**PROVIDED PASSAGE:**
....

How Tuition Refund Insurance Can Protect Your Investment

Many parents worry about how they'll pay their children's college tuition, and they'll often go to extreme lengths to ensure their kids go to college, cobbling together a patchwork of funding that could include personal savings, federal or private student loans, and scholarships, if they're lucky.
Unfortunately, parents can't guarantee their children will matriculate. Even if grades aren't an issue, unexpected crises may occur during the course of the year, including illness, accidents or personal family issues that force a student to drop out of school.
With the average annual college tuition at a four-year private school now exceeding $32,000, losing even a semester's worth of tuition money would be painful for most families.
Tuition refund insurance can help protect families' financial interests in the event that illness or personal issues force a student to leave school before graduating. (Some tuition refund insurance plans may also optionally cover the job loss or job transfer of the tuition payer, or losses incurred as a result of academic or disciplinary dismissal.)
How tuition refund insurance works
Parents pay an insurance premium prior to enrolling the student. If a "covered" situation arises and the student must leave school, the insured party receives a payment that reimburses all or a portion of tuition fees. (Tuition refund insurance coverage also covers the school or university to protect them if students drop out.)

....

**DATA BLOCK:**
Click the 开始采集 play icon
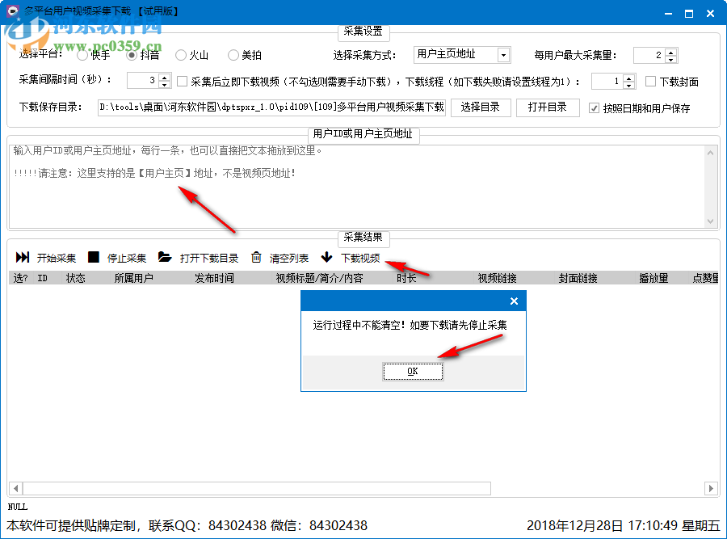This screenshot has height=539, width=727. 22,257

....

**ACTIVITY A:**
What is the Spanish translation of this sentence from the tuition refund insurance article: "With the average annual college tuition at a four-year private school now exceeding $32,000, losing even a semester's worth of tuition money would be painful for most families."
**ACTIVITY B:**
Can you pull out the passage of the tuition refund insurance article starting at "Tuition refund insurance can help" and ending at "students drop out.)", copied verbatim?
The material after the tuition refund insurance article is separate from it.

**TASK RESPONSE A:**
Con una matrícula universitaria anual promedio en una escuela privada de cuatro años que ya supera los $32,000, perder incluso el dinero de la matrícula de un semestre sería doloroso para la mayoría de las familias.

**TASK RESPONSE B:**
Tuition refund insurance can help protect families' financial interests in the event that illness or personal issues force a student to leave school before graduating. (Some tuition refund insurance plans may also optionally cover the job loss or job transfer of the tuition payer, or losses incurred as a result of academic or disciplinary dismissal.)
How tuition refund insurance works
Parents pay an insurance premium prior to enrolling the student. If a "covered" situation arises and the student must leave school, the insured party receives a payment that reimburses all or a portion of tuition fees. (Tuition refund insurance coverage also covers the school or university to protect them if students drop out.)